**Exercise instructions**
Would you reproduce exactly, and only, the lines starting at the one with "Open the path bar options menu (three dots)" and ending at the last line of the data, with both included? Leave the pictures out.

= = =

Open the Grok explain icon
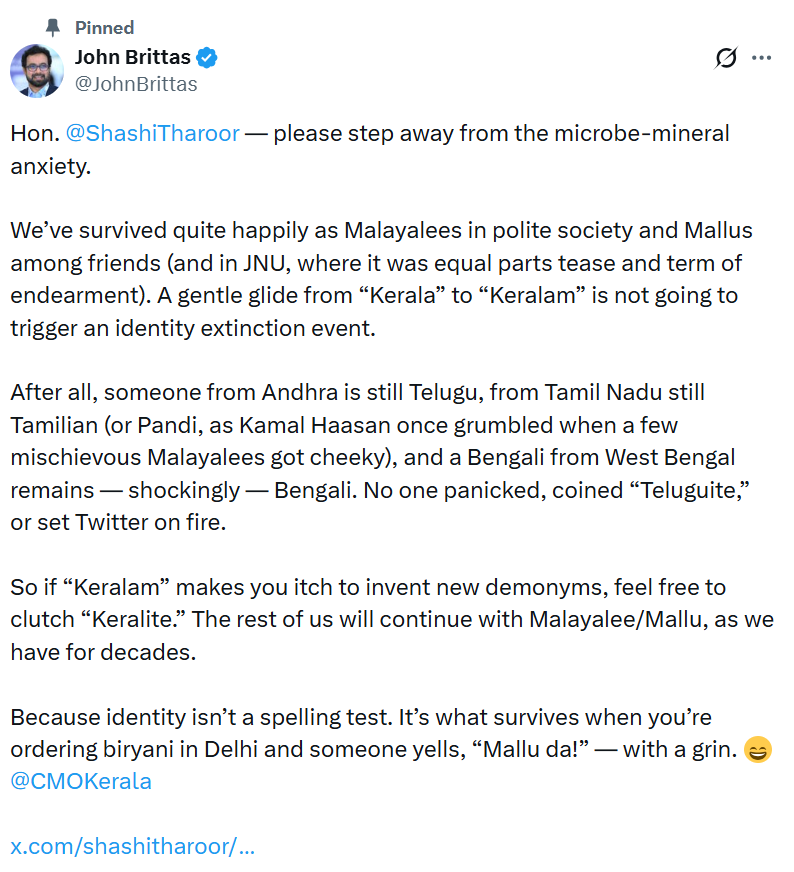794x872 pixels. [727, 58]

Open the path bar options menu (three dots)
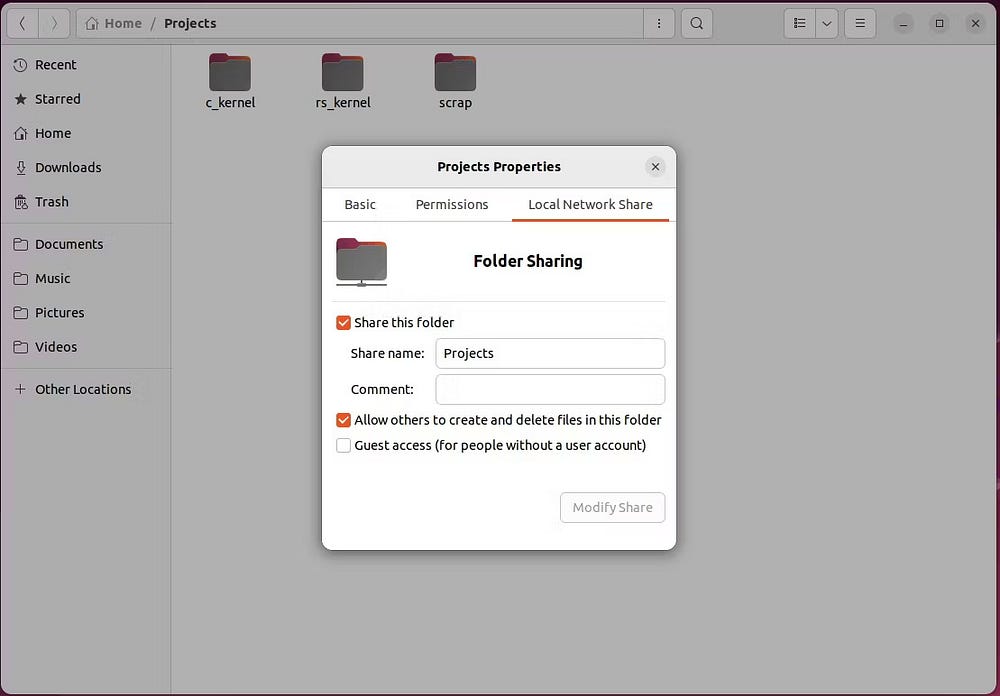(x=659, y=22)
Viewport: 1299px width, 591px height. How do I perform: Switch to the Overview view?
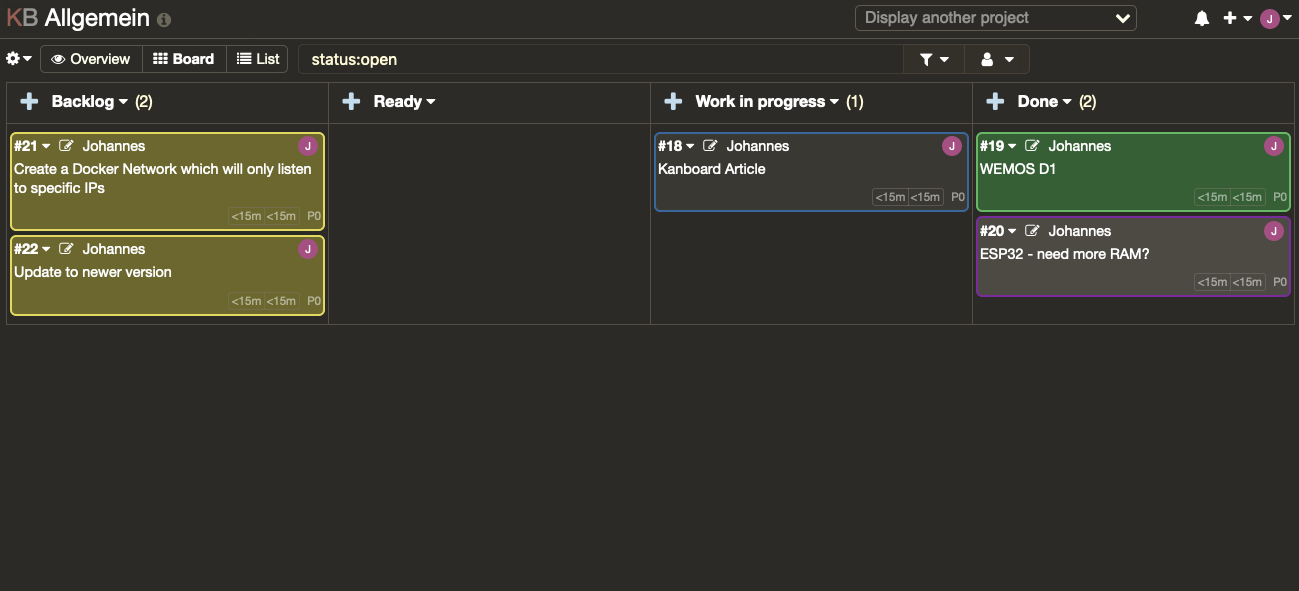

= = =

**Your response**
Open the path bar options menu (three dots)
(x=659, y=22)
Viewport: 1299px width, 591px height. How do I perform: Switch to the Overview view?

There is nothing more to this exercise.